2. Description of the Prior Art
Currently in the IT age with Internet beyond boundaries, multimedia audio and video (AV) signals can be transmitted and downloaded in network packets for the purpose of digital AV signal transmissions. These AV signals can be downloaded from legitimate websites and stored in multimedia storage/playing devices including portable disc players, MP3 (or MP4, MP5) players, iPod players, PCs or notebook PCs, and transmitted and played by connecting with sound amplifying devices, such as microphones, loudspeakers, sound boxes or earphones, etc.
However, it is necessary for users to press and touch buttons, knobs or other human-machine interfaces (HMI) of various kinds on the surface of common multimedia storage/playing devices with their fingers before these devices can perform playing and selecting songs or switchover to other items. Only in this way can users conduct more switchovers or selection of play patterns. Undoubtedly, this playing requirement will add to inconvenience and difficulty in use of these devices. Besides, as the multimedia storage/playing devices are designed to occupy less space in compliance with miniaturization requirements, which requires the size of buttons and HMI, etc. to be reduced, as a result, users are liable to undesired touching and make mistakes in entering or selection when they press or touch the buttons of these devices, thus having impact on operating convenience and accuracy.
In addition, to eliminate the disadvantages mentioned above, the persons from the industry concerned invent this speech recognition device, and connect it with multimedia storage/playing devices for storing voice files inside. This enables the device to recognize and analyze the speech signals (microphone sound) inputted by external users by using the recognition module built in the speech recognition device, and then start the multimedia storage/playing device to play the voice files. At the same time, the speech recognition device can achieve the functions of control and operation of selecting, adjusting and switching the contents to be played based on externally inputted speech signals.
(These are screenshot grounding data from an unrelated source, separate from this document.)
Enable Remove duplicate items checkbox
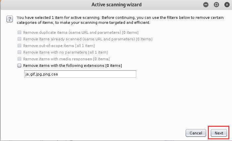The height and width of the screenshot is (141, 232). (x=20, y=32)
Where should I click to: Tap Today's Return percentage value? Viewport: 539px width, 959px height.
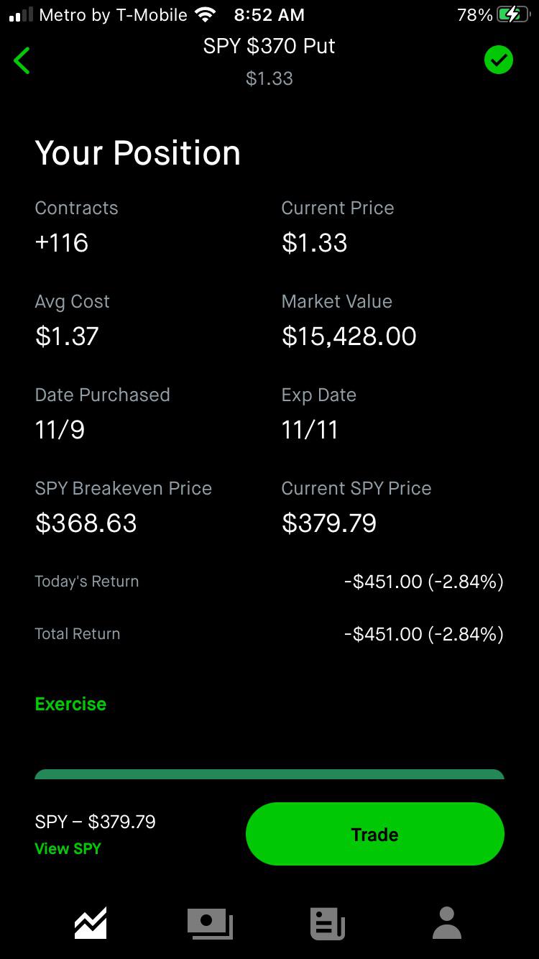coord(466,582)
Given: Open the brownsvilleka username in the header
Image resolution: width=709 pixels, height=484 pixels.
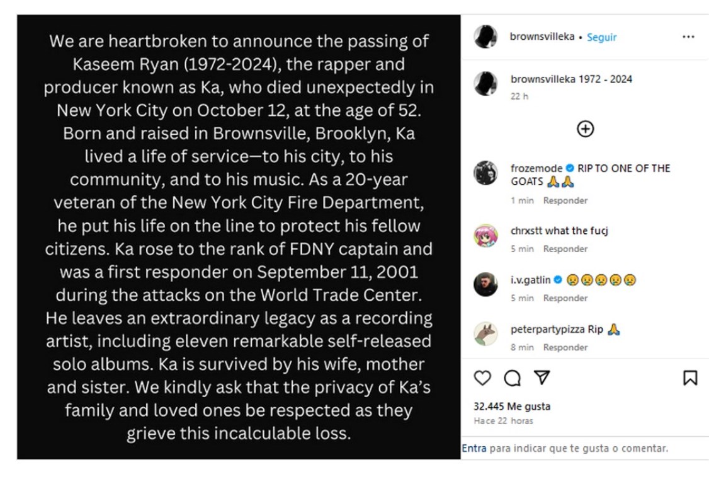Looking at the screenshot, I should 542,37.
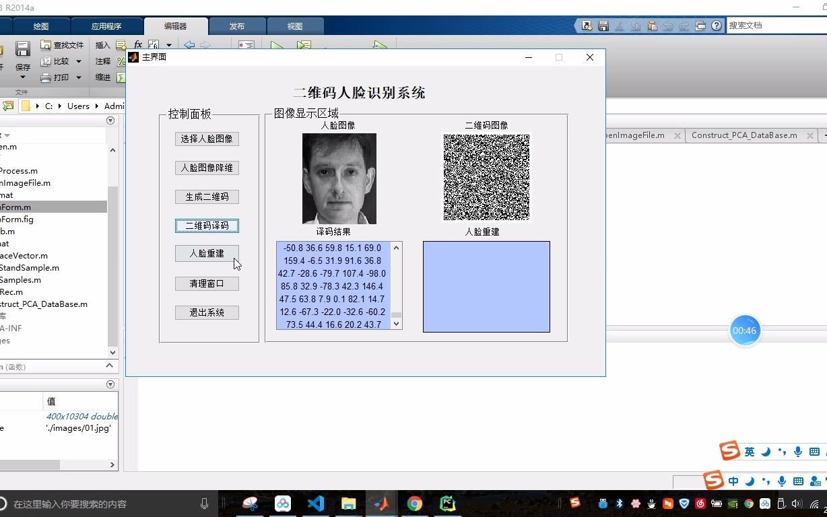
Task: Click the 查找文件 find files icon
Action: click(x=47, y=44)
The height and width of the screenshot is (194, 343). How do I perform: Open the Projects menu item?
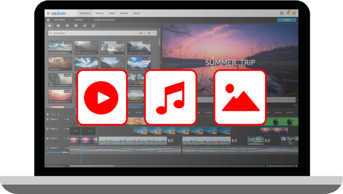(99, 13)
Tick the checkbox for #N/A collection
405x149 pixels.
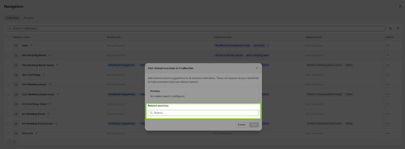[8, 46]
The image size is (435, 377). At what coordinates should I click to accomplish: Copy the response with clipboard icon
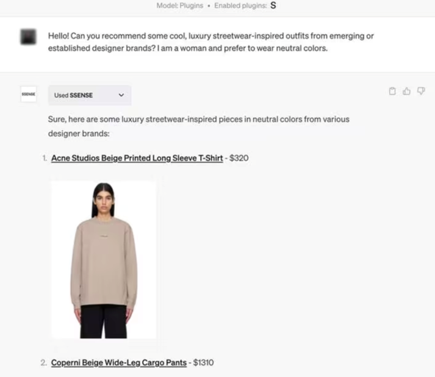[392, 92]
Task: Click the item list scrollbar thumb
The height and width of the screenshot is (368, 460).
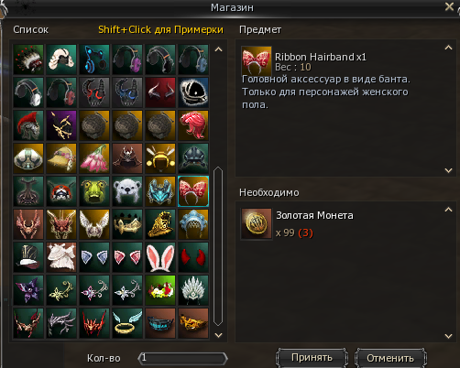Action: point(218,246)
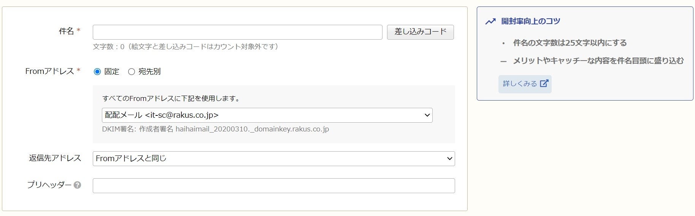This screenshot has height=216, width=695.
Task: Click the メリットやキャッチーな内容 tip line
Action: (x=598, y=61)
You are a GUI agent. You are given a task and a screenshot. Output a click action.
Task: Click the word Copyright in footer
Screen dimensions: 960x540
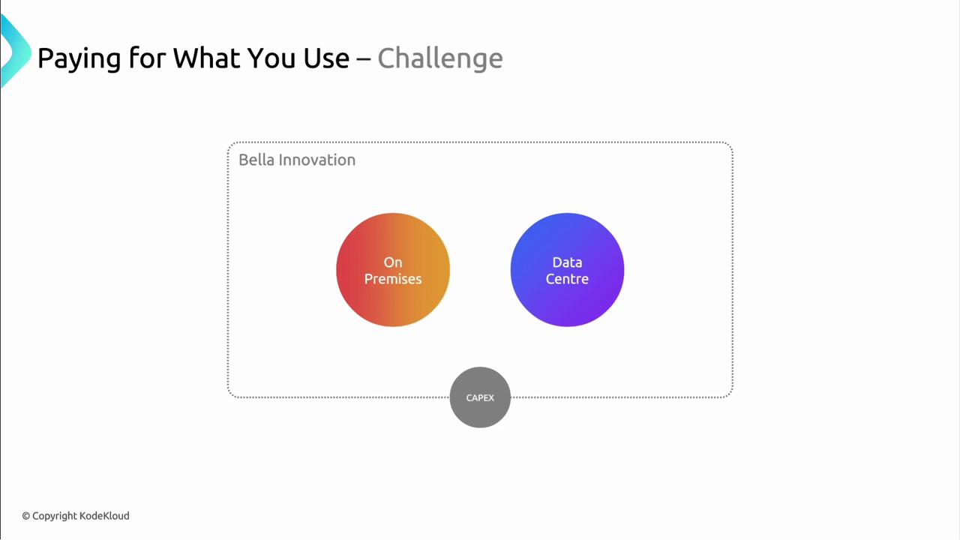pos(54,516)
However, speech signals cannot be virtually entered often due to abnormality of users' microphones (failure, damage or unsuccessful connection, and the volume is set to be too high or low, etc) and their improper use (receiving sounds in a place too faraway or close to microphones) when the speech recognition device identifies and analyzes the externally inputted speech signals. Or, low recognition rate of speech signals or distortions occur as a result of poor sound acquisition due to effect of noisy environment to different degrees, and the problems remain unsolved. This will not only make it rather inconvenient and inefficient to use this device, but also have impact on willingness of users to use it, or bring discomfort to them. Imperceptibly, these things will lead to economic losses which may be too heavy to be estimated, and do not accord with the considerations in economic benefits.
Thus, what the firms involved in this industry need urgently to research and improve is how to solve the problems of reduction in overall added values and increase in costs, which are related to inconvenient use, operating complexity and difficulty resulting from low recognition rate of speech signals or distortions due to abnormality of microphones and poor sound acquisition as users enter speech signals into the speech recognition device for control and operation of selection, adjustment and switchover of the contents to be played by the multimedia storage/playing device.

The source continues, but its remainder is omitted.